Excerpts from a dataset:
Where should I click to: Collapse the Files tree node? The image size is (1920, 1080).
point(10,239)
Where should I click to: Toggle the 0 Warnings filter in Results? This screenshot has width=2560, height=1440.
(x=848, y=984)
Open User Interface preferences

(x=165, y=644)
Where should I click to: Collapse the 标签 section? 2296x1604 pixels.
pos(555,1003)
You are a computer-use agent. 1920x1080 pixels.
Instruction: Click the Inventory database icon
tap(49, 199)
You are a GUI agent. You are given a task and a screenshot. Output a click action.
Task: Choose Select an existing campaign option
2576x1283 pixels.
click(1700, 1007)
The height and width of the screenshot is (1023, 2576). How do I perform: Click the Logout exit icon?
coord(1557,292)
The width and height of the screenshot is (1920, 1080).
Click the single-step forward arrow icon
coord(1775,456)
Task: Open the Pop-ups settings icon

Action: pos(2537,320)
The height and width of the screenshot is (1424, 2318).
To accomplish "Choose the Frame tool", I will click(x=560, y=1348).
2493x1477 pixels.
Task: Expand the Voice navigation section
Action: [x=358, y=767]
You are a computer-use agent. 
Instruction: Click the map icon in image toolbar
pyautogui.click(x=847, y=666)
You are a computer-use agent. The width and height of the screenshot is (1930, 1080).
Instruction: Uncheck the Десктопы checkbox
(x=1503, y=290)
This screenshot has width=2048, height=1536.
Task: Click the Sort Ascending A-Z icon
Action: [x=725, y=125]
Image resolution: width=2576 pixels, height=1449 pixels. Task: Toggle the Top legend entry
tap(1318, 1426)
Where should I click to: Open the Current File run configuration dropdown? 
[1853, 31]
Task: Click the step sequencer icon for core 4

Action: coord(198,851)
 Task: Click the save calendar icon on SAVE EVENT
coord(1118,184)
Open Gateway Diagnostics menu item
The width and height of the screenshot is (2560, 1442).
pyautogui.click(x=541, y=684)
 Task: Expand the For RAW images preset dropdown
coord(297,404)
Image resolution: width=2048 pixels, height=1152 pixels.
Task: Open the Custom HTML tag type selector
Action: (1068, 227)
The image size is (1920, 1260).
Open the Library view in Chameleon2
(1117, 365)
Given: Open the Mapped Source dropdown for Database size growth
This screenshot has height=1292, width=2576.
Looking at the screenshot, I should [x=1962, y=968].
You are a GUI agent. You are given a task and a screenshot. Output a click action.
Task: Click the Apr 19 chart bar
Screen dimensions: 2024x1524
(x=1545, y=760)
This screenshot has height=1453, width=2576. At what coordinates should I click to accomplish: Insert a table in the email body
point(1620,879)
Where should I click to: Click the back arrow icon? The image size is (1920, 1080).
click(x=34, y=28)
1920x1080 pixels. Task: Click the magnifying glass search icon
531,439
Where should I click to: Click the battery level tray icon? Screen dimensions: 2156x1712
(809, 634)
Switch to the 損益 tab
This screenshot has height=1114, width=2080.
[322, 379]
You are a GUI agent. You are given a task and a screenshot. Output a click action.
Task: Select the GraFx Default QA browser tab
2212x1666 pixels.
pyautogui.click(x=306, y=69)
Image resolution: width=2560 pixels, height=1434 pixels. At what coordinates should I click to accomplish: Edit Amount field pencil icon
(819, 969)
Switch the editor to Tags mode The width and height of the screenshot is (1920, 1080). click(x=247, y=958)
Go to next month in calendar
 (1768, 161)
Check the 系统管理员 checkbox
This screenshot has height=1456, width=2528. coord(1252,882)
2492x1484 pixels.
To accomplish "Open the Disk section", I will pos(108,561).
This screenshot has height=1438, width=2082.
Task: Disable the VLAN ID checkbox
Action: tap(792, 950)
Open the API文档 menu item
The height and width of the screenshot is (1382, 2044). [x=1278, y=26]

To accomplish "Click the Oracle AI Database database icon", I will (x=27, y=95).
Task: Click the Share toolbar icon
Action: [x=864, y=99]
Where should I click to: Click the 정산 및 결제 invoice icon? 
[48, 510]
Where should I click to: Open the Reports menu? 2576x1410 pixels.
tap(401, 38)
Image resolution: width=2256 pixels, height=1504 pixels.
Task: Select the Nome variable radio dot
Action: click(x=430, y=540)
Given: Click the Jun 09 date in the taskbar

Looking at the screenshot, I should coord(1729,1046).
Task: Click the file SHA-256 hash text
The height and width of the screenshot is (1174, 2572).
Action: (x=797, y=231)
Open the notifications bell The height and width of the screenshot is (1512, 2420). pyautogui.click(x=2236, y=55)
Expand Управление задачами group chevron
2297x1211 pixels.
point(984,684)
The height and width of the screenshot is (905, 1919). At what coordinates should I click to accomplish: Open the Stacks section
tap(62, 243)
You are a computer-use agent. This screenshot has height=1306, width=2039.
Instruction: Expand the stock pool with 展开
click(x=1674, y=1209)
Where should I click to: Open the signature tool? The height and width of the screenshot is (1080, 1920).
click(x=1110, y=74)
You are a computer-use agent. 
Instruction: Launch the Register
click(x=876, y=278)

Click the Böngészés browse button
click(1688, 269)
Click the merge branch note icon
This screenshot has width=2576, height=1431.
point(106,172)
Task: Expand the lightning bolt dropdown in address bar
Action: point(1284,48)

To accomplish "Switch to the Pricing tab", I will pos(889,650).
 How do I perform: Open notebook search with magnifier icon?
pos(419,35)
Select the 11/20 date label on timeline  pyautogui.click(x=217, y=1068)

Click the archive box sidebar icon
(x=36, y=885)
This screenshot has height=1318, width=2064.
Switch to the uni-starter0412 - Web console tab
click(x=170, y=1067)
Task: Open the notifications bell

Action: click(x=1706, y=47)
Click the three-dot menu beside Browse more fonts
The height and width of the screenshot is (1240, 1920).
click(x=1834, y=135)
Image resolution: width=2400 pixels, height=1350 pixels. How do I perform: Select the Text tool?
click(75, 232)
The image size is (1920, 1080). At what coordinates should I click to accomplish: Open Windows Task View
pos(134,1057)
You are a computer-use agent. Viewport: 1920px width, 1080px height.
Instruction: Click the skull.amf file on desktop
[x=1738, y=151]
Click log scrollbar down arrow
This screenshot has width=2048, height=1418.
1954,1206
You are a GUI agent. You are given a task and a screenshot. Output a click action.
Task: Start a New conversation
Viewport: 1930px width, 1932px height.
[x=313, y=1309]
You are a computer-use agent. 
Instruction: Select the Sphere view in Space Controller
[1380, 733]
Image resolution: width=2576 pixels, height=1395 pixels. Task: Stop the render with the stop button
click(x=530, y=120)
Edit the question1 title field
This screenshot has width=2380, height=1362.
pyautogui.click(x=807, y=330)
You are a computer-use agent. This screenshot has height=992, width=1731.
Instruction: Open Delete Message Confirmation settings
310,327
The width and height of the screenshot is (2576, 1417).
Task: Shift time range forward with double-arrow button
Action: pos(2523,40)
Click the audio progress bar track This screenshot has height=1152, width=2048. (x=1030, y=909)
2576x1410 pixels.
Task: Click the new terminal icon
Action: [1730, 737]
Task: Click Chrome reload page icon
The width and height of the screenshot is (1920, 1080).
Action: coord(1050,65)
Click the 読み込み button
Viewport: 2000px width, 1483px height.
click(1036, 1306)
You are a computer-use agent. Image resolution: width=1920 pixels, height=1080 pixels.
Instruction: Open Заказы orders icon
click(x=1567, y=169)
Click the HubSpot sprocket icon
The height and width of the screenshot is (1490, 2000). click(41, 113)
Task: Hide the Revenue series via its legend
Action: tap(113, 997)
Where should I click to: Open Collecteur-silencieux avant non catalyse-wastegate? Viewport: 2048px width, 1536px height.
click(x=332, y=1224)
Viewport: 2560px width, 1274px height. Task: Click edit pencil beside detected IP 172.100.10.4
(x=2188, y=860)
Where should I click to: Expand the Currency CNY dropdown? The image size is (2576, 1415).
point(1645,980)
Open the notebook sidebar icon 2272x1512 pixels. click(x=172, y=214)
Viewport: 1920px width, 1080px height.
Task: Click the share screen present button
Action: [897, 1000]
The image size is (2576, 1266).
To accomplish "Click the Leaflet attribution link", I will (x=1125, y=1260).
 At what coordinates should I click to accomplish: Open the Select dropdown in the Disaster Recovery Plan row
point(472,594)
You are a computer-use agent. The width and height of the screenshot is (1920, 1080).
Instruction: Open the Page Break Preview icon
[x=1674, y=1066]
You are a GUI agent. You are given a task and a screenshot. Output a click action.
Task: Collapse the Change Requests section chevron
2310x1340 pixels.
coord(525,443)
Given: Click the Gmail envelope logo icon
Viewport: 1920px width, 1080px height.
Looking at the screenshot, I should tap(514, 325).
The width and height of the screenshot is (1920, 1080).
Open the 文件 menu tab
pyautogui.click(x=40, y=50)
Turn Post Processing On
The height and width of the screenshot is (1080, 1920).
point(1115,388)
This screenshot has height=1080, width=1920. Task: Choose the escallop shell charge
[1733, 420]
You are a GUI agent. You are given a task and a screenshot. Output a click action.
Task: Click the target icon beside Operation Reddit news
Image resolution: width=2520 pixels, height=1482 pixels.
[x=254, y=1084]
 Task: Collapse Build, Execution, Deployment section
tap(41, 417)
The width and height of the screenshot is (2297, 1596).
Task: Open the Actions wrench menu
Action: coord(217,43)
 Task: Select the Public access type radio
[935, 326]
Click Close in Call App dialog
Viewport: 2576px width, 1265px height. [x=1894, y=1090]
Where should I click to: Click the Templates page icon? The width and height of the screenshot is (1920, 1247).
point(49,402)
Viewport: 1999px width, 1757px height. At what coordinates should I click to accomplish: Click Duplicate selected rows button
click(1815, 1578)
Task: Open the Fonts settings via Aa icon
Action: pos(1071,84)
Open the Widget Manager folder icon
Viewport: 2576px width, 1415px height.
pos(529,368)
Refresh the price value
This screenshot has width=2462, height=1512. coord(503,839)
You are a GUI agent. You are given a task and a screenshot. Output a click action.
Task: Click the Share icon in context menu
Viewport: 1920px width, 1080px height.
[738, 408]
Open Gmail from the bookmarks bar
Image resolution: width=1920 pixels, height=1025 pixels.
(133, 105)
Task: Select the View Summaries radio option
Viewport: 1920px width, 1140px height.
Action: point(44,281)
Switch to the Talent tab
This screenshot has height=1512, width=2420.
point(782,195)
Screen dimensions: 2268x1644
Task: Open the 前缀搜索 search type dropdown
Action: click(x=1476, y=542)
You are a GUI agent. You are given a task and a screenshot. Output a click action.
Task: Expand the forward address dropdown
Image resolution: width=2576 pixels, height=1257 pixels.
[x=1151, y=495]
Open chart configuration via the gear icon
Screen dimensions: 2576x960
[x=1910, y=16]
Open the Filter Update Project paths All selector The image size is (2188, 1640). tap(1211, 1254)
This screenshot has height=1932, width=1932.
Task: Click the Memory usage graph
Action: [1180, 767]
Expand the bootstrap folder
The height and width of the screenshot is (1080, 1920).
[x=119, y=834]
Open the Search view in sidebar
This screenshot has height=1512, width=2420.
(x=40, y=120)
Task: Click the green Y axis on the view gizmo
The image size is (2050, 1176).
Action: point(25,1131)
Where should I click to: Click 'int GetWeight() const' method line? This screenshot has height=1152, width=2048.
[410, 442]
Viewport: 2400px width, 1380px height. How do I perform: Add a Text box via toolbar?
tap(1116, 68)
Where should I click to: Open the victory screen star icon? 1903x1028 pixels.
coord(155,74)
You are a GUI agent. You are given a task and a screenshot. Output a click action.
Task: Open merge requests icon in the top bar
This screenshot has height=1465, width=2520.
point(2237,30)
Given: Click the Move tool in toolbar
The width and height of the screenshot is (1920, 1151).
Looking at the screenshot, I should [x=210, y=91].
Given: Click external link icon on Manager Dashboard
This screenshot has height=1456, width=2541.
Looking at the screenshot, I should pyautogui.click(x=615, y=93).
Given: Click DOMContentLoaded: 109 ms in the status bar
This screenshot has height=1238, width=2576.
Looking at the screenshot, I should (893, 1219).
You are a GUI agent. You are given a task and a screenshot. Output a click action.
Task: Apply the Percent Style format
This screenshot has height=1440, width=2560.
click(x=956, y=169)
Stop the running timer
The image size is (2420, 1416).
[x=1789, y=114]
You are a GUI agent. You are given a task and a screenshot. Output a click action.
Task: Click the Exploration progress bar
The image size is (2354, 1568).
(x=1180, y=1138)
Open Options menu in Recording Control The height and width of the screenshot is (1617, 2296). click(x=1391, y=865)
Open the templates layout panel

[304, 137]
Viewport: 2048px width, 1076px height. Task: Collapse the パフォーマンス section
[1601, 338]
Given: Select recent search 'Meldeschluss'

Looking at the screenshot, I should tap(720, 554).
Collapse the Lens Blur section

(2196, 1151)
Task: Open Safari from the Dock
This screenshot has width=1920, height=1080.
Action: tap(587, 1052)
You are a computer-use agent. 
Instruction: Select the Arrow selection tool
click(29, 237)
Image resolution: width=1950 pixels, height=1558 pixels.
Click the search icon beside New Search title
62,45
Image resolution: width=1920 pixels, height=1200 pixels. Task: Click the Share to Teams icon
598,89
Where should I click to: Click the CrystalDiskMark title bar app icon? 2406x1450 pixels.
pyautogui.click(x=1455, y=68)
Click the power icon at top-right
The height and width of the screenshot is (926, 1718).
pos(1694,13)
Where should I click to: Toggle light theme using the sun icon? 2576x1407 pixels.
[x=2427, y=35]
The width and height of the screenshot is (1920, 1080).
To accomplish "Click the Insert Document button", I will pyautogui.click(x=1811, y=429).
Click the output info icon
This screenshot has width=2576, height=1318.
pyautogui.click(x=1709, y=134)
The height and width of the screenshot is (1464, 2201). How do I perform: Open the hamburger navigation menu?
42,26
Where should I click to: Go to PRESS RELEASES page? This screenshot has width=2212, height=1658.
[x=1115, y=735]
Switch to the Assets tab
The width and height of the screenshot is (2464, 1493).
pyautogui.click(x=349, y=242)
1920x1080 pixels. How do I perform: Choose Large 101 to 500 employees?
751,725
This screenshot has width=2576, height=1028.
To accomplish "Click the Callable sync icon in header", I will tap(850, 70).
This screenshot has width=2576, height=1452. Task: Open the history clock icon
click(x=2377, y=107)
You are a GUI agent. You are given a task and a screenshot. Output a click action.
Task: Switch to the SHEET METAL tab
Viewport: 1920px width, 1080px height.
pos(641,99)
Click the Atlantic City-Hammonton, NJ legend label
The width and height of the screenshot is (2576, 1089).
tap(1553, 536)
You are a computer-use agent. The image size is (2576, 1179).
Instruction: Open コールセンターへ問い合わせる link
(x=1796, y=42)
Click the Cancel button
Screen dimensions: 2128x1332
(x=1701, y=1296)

_EXERCISE PROMPT_. Lines holding "chevron" in the data above: copy each of them.

_ANSWER TO THE PROBLEM_.
Expand Управление задачами group chevron
Task: Collapse the Change Requests section chevron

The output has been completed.